CASCADE Conformal Prediction: Uncertainty-Adaptive Prediction Intervals for Two-Stage Clinical Decision Support¶

Conference: ICML2026
arXiv: 2605.20468
Code: https://github.com/rdiazrincon/cascade_conformal_pd
Area: Medical AI / Clinical Decision Support
Keywords: Conformal Prediction, Uncertainty Quantization, Two-Stage Decision Making, Venn-Abers Calibration, Parkinson's Disease

TL;DR¶

The CASCADE framework is proposed to propagate epistemic uncertainty from a first-stage classifier (quantified via Venn-Abers predictors) into second-stage regression prediction intervals. This enables a 38.9% reduction in interval width for high-confidence patients while automatically expanding safety buffers for uncertain cases, achieving adaptive coverage guarantees.

Background & Motivation¶

Background: Medication management for Parkinson’s Disease (PD) is a typical two-stage decision problem—first determining if a patient needs a medication adjustment (classification), then predicting the dose adjustment magnitude (regression). Levodopa Equivalent Daily Dose (LEDD) is the standard metric for medication load, but the optimal titration process remains highly dependent on clinical trial-and-error. Recently, AI-driven clinical decision support systems have adopted two-stage architectures to assist this process.

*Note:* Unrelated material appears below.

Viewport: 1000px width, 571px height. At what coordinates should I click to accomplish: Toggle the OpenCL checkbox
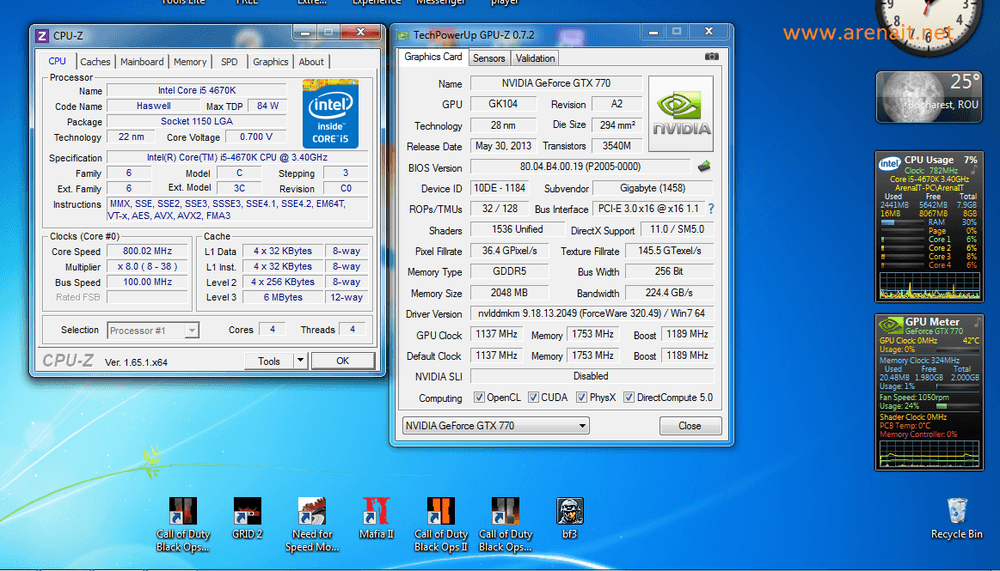pyautogui.click(x=479, y=398)
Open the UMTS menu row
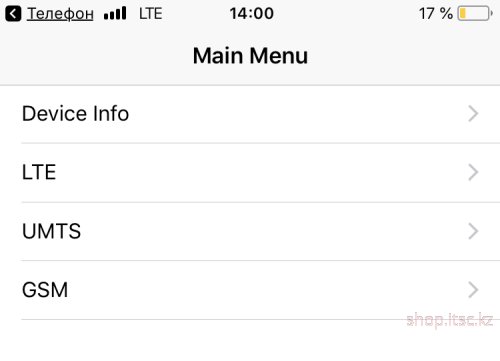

Limitations of Prior Work: Standard Conformal Prediction (CP) methods operate independently during the regression stage, entirely ignoring the uncertainty of the first-stage classification decision. This implies that for patient A (where the classifier is 99% certain of an adjustment) and patient B (a borderline case with 55% confidence), the regression model provides prediction intervals of identical width. Predictions for patient B carry extreme clinical risk, as overconfident dose recommendations can lead to Levodopa-Induced Dyskinesia (LID).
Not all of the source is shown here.